Ever since Birley, a globe-trotting, blue-blooded entrepreneur, revamped the basement of his friend’s casino in 1963, naming it after his then wife (before she ran off with his friend, a lord), Annabel’s has enjoyed a clientele that mixes aristocracy with A-listers. A short skip from Buckingham Palace, it has become the most desirable drinking and dancing destination in London for the likes of Diana Ross, Joan Collins, Jackie Kennedy, Aristotle Onassis, Prince Charles and Princess Diana. The latter, according to the club’s former DJ Cass the Gas, would “take her shoes off and pirouette and spin around.”

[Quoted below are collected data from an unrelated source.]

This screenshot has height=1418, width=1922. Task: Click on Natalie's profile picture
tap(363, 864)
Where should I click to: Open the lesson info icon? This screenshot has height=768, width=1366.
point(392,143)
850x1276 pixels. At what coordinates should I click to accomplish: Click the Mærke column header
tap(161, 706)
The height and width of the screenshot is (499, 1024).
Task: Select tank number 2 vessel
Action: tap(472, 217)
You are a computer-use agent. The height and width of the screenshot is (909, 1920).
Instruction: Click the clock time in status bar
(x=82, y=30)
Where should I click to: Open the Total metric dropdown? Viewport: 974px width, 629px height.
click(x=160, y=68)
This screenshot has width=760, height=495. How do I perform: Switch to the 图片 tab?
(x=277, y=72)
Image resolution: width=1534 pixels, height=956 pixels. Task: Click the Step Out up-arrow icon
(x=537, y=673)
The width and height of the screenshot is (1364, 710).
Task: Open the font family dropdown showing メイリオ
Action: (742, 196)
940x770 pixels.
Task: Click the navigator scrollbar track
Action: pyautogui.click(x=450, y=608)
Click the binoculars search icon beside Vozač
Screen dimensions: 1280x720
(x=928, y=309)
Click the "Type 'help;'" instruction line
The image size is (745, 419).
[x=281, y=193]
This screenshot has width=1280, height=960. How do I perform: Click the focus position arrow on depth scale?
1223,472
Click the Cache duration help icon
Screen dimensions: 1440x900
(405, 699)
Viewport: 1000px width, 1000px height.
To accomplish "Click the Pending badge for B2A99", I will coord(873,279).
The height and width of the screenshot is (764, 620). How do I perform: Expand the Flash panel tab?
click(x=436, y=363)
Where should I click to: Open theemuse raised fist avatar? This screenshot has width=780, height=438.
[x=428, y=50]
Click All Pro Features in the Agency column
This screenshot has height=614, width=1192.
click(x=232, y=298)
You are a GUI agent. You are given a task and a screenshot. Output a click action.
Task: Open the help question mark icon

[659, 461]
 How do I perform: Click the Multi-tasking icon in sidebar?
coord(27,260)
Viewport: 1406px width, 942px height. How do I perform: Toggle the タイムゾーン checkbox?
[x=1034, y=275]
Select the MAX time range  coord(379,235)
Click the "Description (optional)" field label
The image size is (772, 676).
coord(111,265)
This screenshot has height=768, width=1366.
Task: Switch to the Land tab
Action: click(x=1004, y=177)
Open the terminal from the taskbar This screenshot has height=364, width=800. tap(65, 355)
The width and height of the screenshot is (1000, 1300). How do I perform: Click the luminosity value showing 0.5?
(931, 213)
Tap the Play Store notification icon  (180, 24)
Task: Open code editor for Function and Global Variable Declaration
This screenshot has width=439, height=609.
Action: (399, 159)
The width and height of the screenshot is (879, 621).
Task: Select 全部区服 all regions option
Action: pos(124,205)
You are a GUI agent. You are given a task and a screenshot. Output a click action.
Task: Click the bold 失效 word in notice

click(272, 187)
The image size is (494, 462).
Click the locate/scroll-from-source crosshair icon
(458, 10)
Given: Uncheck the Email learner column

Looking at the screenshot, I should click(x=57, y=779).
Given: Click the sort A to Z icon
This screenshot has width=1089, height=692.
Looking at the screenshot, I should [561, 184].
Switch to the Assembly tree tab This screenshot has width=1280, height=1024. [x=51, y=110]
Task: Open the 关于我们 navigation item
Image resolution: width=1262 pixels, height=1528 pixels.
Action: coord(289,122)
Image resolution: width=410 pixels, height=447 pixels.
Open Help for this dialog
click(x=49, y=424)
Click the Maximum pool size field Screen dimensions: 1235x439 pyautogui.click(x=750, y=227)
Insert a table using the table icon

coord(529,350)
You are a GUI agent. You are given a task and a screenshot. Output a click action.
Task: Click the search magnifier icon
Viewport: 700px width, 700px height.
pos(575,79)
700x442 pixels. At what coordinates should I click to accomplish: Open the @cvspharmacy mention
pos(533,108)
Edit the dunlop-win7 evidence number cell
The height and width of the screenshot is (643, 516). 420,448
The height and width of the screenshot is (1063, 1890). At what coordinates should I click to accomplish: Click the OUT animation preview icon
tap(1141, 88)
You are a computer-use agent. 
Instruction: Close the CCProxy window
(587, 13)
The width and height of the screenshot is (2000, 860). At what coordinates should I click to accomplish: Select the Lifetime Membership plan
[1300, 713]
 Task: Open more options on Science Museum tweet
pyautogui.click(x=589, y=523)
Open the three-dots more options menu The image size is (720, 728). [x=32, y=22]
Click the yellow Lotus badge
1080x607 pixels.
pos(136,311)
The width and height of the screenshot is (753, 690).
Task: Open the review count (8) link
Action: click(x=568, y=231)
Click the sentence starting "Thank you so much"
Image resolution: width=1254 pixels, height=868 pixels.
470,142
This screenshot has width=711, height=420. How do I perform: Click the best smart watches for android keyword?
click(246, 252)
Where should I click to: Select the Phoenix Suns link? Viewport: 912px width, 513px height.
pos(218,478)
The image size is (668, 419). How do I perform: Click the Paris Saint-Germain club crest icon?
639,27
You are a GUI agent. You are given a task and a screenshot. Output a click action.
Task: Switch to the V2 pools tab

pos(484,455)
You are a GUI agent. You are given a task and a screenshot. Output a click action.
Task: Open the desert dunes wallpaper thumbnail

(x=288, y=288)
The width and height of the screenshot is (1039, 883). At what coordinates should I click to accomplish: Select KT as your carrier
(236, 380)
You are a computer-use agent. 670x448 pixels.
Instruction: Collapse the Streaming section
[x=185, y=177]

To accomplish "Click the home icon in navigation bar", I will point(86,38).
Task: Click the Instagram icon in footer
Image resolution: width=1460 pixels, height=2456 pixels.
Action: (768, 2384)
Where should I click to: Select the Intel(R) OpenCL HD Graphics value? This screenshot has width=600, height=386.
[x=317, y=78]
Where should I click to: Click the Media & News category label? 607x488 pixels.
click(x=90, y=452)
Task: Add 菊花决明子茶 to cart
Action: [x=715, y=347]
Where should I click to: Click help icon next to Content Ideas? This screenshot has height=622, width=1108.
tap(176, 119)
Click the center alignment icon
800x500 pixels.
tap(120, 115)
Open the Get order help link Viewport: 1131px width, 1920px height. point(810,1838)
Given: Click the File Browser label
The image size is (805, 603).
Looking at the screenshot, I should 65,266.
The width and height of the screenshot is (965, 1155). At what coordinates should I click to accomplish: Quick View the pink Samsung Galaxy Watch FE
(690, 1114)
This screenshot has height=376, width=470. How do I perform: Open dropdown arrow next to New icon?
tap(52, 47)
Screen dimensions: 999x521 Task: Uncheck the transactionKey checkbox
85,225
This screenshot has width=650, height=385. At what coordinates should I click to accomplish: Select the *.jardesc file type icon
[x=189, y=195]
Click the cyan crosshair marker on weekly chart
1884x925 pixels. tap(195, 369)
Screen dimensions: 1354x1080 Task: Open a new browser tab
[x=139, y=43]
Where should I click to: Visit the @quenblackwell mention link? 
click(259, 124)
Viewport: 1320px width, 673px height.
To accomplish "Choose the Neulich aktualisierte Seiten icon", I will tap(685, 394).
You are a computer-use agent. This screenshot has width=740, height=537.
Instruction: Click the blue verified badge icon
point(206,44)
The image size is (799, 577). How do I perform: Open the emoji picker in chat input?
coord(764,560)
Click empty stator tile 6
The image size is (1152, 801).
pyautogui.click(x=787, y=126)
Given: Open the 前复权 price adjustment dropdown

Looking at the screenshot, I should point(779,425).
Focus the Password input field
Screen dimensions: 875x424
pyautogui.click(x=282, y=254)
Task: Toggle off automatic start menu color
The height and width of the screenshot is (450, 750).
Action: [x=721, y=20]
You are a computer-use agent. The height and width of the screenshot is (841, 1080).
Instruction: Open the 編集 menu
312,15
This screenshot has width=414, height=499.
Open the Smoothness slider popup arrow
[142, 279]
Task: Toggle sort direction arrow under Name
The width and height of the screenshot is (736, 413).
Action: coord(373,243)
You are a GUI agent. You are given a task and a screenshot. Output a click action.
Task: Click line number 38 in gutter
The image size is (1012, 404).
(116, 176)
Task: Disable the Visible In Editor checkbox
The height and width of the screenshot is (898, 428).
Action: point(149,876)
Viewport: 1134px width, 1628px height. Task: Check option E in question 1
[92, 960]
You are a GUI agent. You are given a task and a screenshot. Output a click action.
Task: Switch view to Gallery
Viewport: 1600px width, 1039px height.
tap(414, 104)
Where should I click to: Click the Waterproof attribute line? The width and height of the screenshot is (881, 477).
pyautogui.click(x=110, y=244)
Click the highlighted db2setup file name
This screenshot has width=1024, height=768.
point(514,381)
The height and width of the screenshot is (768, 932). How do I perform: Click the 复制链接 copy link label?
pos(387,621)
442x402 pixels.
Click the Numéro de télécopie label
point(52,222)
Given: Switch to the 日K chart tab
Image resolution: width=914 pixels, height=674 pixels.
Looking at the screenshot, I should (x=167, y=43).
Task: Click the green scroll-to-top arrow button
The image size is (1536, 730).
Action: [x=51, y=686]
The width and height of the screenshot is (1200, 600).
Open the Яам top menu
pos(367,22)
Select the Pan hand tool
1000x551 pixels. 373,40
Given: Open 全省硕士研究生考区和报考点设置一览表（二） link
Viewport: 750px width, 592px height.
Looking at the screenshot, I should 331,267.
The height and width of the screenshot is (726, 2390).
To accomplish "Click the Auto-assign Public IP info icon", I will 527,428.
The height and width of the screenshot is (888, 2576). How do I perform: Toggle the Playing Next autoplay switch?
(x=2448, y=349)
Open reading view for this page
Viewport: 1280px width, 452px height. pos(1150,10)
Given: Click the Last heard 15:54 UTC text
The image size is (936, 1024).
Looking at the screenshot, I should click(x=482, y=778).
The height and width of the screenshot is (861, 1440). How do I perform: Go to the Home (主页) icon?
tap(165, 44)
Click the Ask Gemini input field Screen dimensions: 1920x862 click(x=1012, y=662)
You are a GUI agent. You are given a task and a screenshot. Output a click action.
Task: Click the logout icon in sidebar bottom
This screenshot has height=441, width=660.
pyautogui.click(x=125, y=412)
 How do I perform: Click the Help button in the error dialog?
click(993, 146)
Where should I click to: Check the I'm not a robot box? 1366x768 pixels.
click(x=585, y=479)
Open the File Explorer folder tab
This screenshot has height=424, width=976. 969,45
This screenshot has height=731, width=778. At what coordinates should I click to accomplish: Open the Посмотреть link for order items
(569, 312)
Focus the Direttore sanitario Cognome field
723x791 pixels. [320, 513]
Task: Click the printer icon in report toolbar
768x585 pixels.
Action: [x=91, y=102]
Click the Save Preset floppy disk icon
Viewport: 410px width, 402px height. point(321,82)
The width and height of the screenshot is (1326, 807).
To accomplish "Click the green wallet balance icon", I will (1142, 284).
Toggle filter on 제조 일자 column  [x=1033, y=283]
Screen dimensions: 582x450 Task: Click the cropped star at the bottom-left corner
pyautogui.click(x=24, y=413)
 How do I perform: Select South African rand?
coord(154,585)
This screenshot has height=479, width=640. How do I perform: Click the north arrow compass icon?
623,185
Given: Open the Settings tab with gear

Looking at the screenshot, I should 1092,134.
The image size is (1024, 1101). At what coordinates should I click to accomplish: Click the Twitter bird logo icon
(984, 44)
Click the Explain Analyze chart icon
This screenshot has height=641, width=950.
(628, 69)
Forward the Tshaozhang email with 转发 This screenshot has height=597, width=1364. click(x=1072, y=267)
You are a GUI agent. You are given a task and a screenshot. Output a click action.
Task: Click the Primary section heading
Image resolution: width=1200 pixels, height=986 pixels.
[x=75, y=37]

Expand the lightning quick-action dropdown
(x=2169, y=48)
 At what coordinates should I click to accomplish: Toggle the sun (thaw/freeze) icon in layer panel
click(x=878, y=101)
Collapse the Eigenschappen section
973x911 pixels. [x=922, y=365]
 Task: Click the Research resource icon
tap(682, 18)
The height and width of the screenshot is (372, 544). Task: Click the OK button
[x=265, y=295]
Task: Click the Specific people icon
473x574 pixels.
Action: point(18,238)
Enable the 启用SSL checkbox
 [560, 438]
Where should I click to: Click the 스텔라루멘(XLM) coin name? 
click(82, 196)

Recalls Goldie Hawn in the documentary: “The first time I walked into Annabel’s, it was 1970. I’d never been to London, and I remember feeling absolutely transported. It was an extraordinarily designed and conceived place where you never wanted to leave.” Documentary director and Londoner Gregg Fay says he grew up believing Annabel’s was a “Xanadu-like place.” Adds RSA Films president Jules Daly: “Annabel’s is synonymous with one of the most fun and iconic periods in London’s history. When we were offered the chance to be part of a film that chronicled such a storied time, we were only too happy to jump in.”
Elizabeth Taylor and then-fiance Dennis Stein leaving the club in 1985.
Johnny Cash paid a visit, and Frank Sinatra partied by the sunken dance floor on numerous occasions. According to the former head of reception, John Wayne got so drunk in Annabel’s that he broke three cigars as he tried to light them in the bar and later stumbled into the cloakroom, telling people they could say they “hung out with John Wayne.”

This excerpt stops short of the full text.